Audiovisual broadcasts aren’t ‘phonograms’, CJEU rules

Music rights owners can’t use EU copyright law to claim compensation for the use of their work in “audiovisual works” such as TV broadcasts, the Court of Justice of the European Union (CJEU) has ruled.

In the opinion, issued yesterday, November 18, the court said that such compensation must be settled under contractual agreements between the relevant parties, rather than provisions in EU copyright law that allow for a “single equitable remuneration” for rights owners.

Two Spanish organisations representing music rights owners, AIE and AGEDI, argued they were entitled to this compensation for the use of their work in broadcasts on TV channels operated by Atresmedia Corporación.

The copyright laws in question, namely Directive 92/100 and Directive 2006/115, allow rights owners to claim this remuneration for the use of a “phonogram” in wireless broadcasts.

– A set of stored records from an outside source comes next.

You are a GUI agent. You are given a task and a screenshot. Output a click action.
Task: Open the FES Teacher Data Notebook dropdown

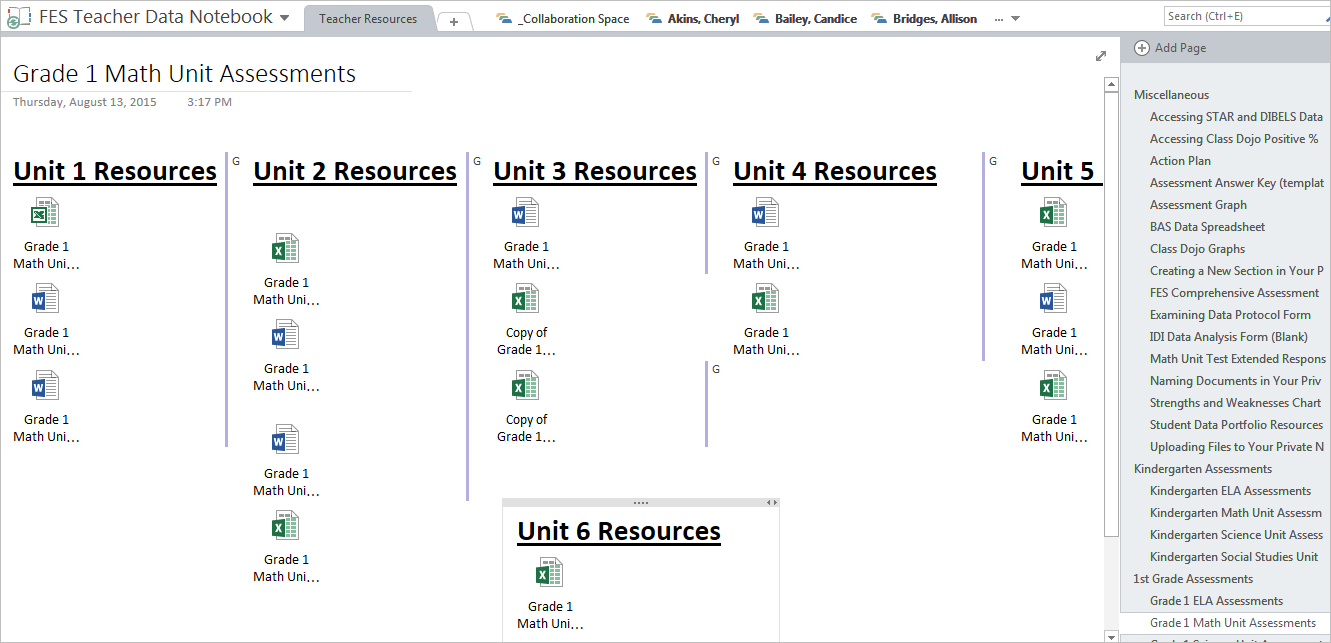coord(285,19)
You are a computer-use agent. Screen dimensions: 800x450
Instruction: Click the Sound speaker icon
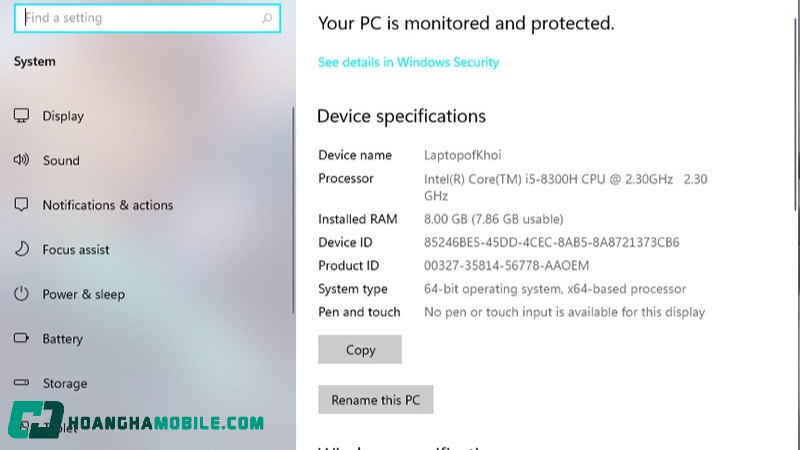[21, 160]
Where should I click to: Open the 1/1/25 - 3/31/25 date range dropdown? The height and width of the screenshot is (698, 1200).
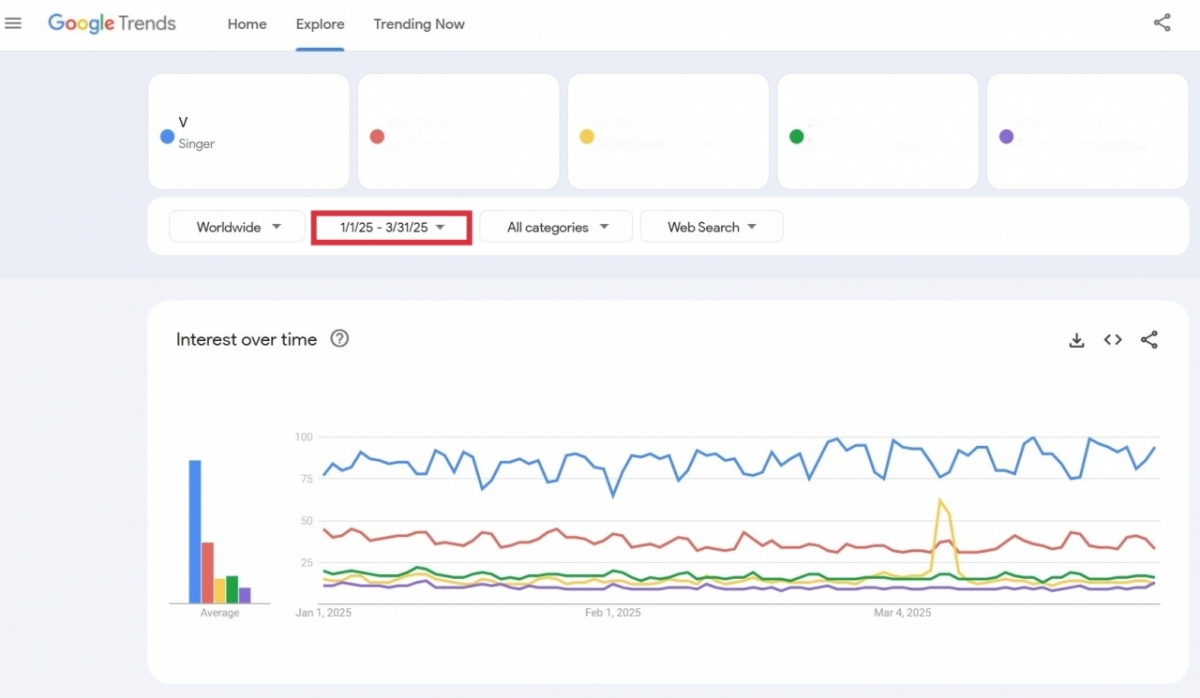(x=391, y=227)
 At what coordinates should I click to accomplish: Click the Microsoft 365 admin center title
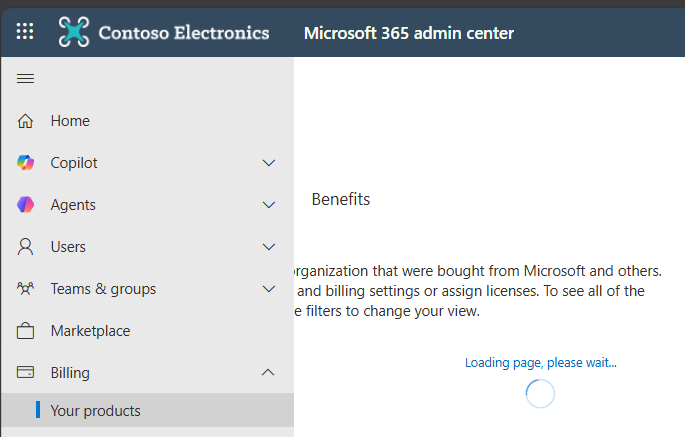point(408,33)
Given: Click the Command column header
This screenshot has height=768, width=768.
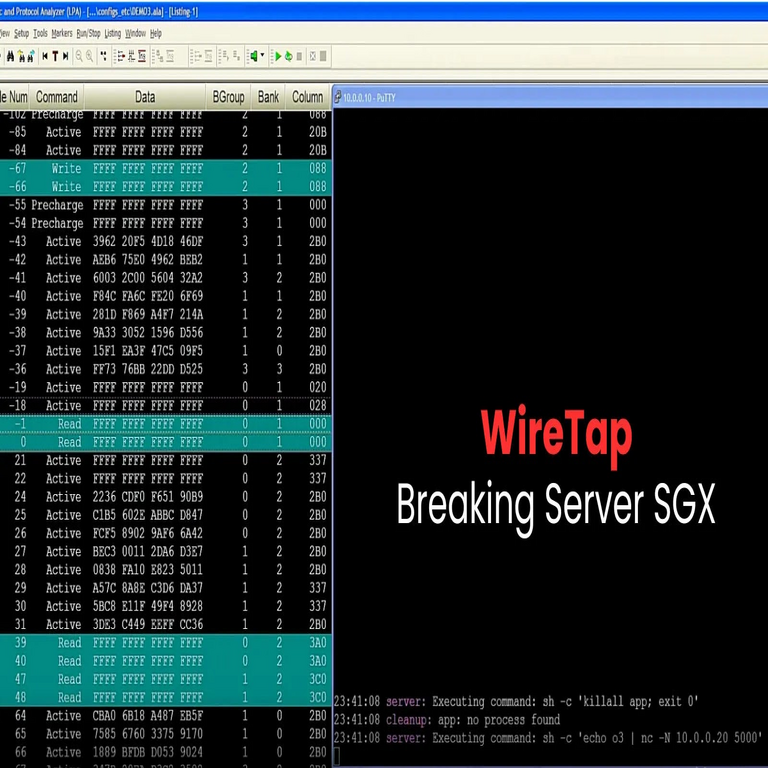Looking at the screenshot, I should pyautogui.click(x=57, y=97).
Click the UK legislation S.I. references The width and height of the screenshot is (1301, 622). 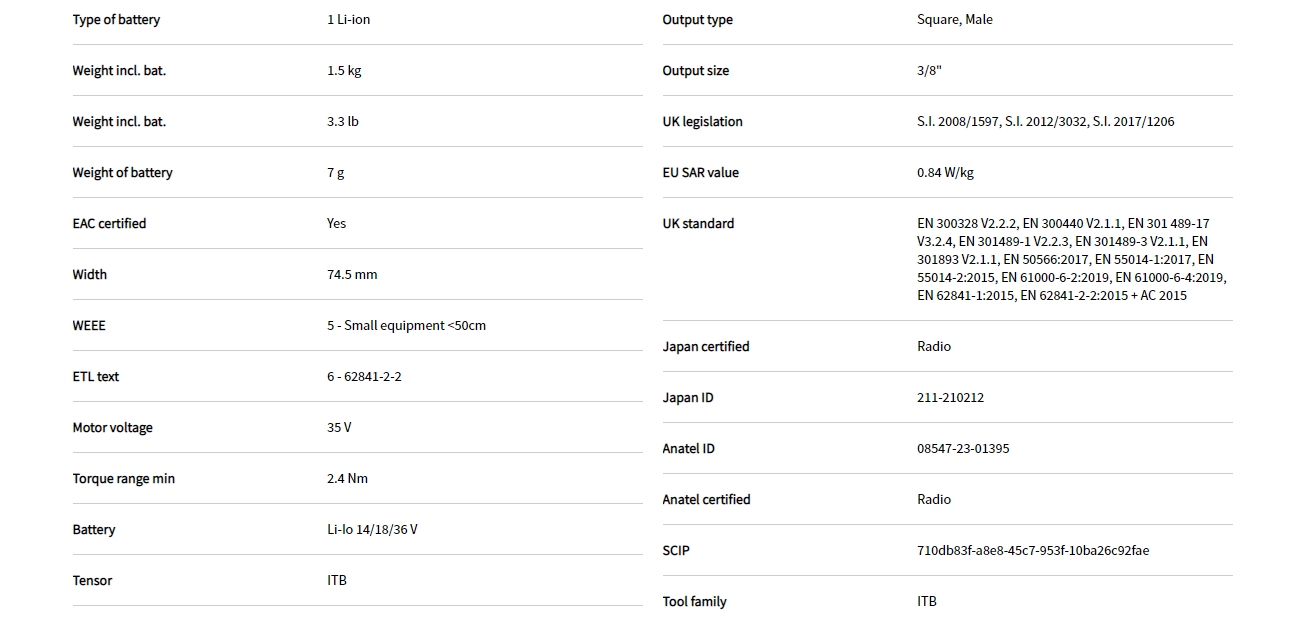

But according to the CJEU, this does not apply to situations where the work is “fixated” in an audiovisual work.

While EU copyright law does not specifically define a “phonogram”, the court cited international agreements, including the 1961 Rome Convention, which consider the term to refer to exclusively aural works.

The remuneration provisions for phonograms in EU law, the court ruled, therefore don’t apply to the “fixation of sounds incorporated in a cinematographic or other audiovisual work”.

In this case, Astresmedia used the works with the authorisation of the rights owners, and provided compensation under contractual agreements.

AGEDI and AEI argued they were then also entitled to the “single equitable remuneration” when Astresmedia made copies of the broadcast.

The rights owners were initially successful at the Madrid Provincial Court, which ruled that the audiovisual works “cannot be regarded as anything other than a reproduction of [the] phonogram”.